We went to visit Juan Morley, in the town of San Joan. He is a researcher, musician and maker of the Mallorcan bagpipe “The Xeremies”.
He told us about the old scale used by the Xeremier players in the 60s. He said they used a different scale than today. A scale that is not based on harmony, or harmonizing with the drone, or perfect 5ths.
he explained: “you tune your drone (C) to your root note on the chanter (C) making sure the top octave (C’) is also in tune with the drone. Top and bottom of the chanter is in tune with the drone.
The 4th note (F) and 5th note (G) are also in tune with the drone using the harmonic series. So far it is normal to other modern bagpipes.
Here is where the differences occur. The tuning of the rest of the scale is different. It does not use semitones (or half tones) but quarter tones (1/4)…approximately!
Normally the 2nd would be a D (440cents), but with this old Xeremeis scale it is flat of of D, of about a 1/4 tone. Normally the 2nd note clashes with the drone anyways but this would make it more so.
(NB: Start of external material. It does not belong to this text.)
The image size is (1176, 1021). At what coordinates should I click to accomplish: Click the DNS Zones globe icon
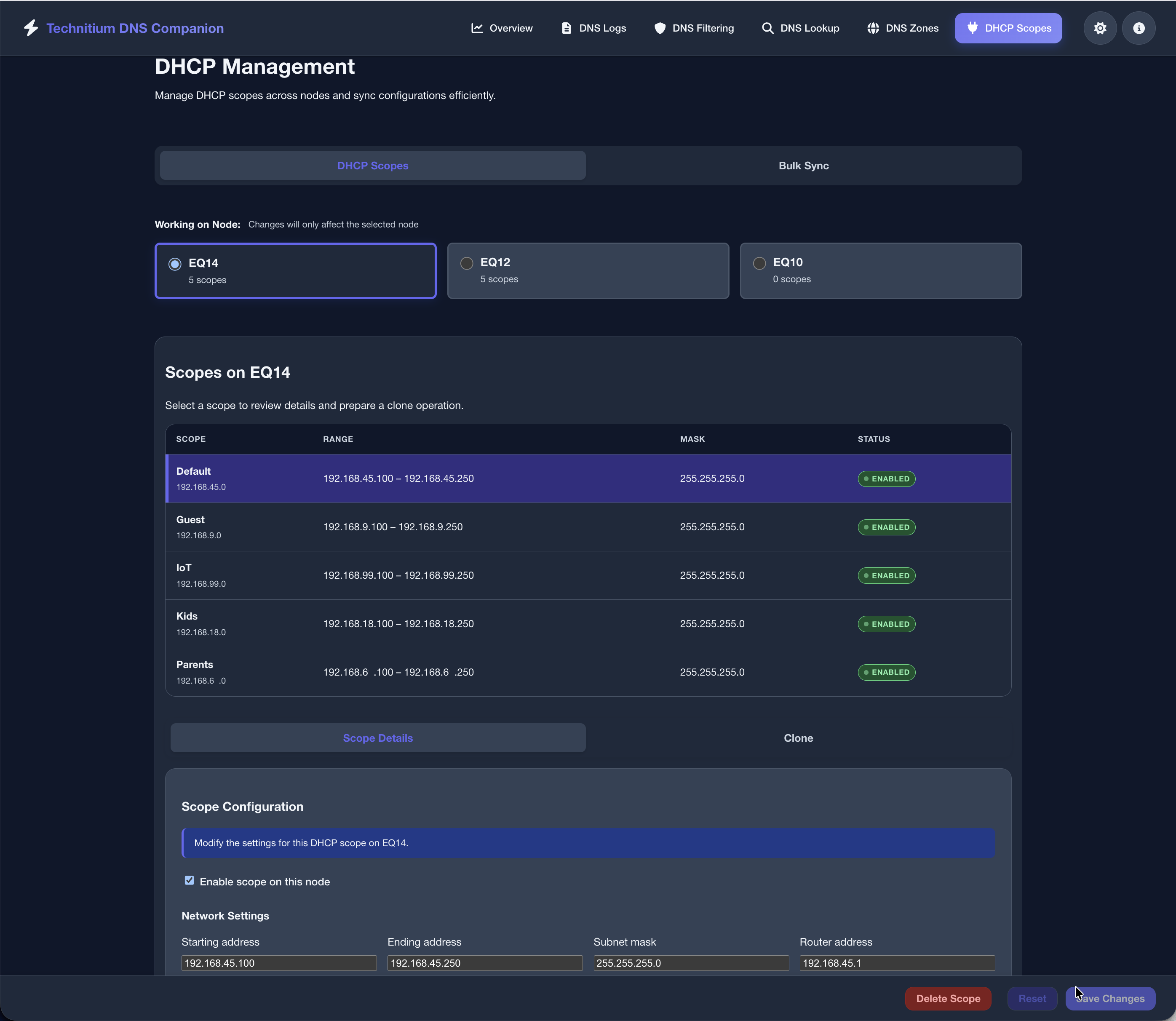(x=873, y=27)
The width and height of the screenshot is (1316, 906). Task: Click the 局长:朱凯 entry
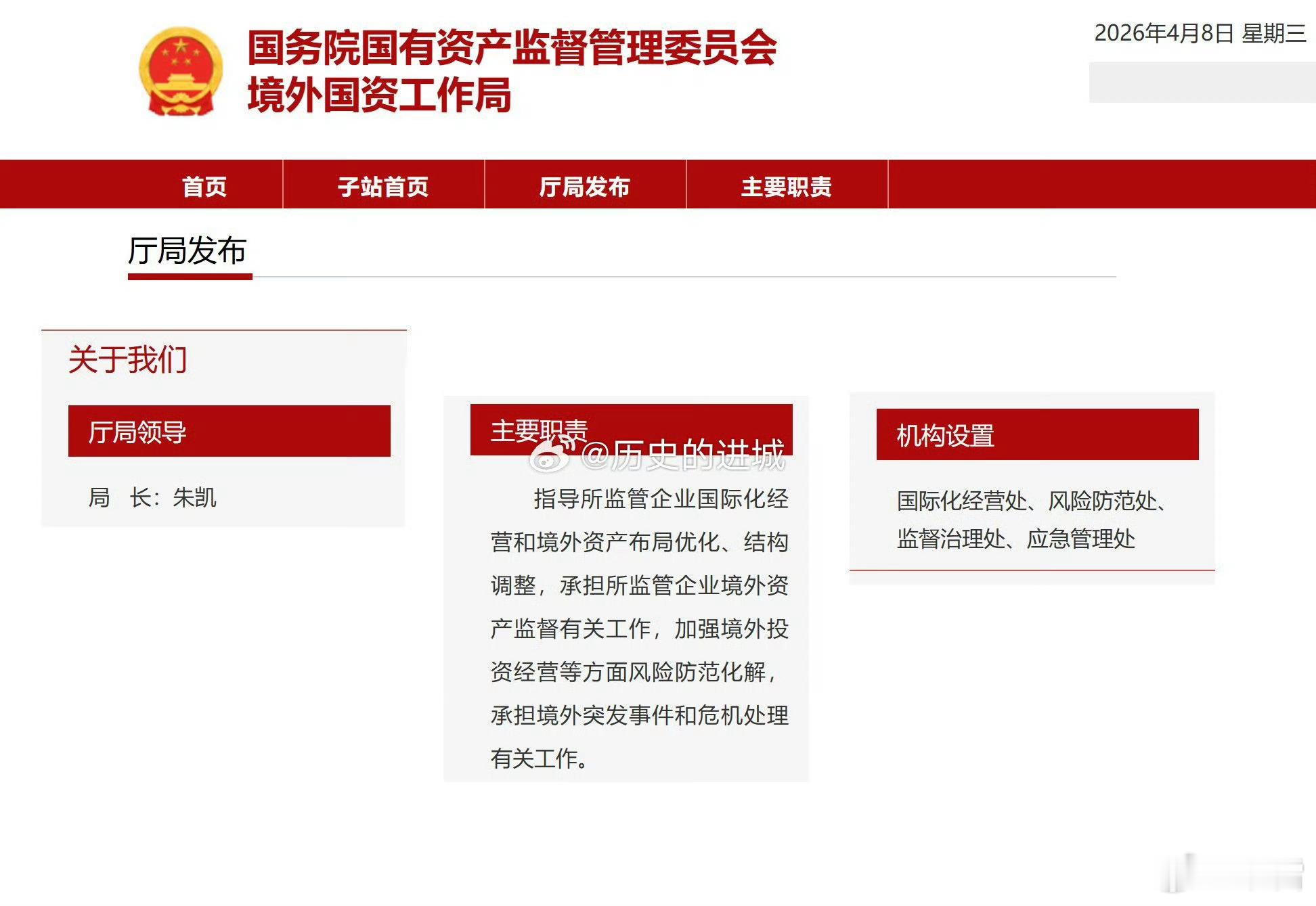[152, 497]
the 3rd note should be an E at 440cents, and therefore harmonizing as a 3rd in the harmonic series… it would be a nice harmony, either using a major 3rd (an E) or a minor 3rd (Eb), but this old scale uses neither, it plays a 1/4 note flat of E.
the 6th note is a A (440cents) but again this is not concert pitch, it is a 1/4 note flat of A, again not harmonizing with other instruments, not with the drone.
the 7th note is flat also roughly a 1/4 tone, not a semitone.
Here, Juan Morley plays the “ancient” scale on the Xeremier.
I have only seen one other example of this tuning in Spain and this was with the Sanabresa Gaita, which also uses 1/4 notes in its scale.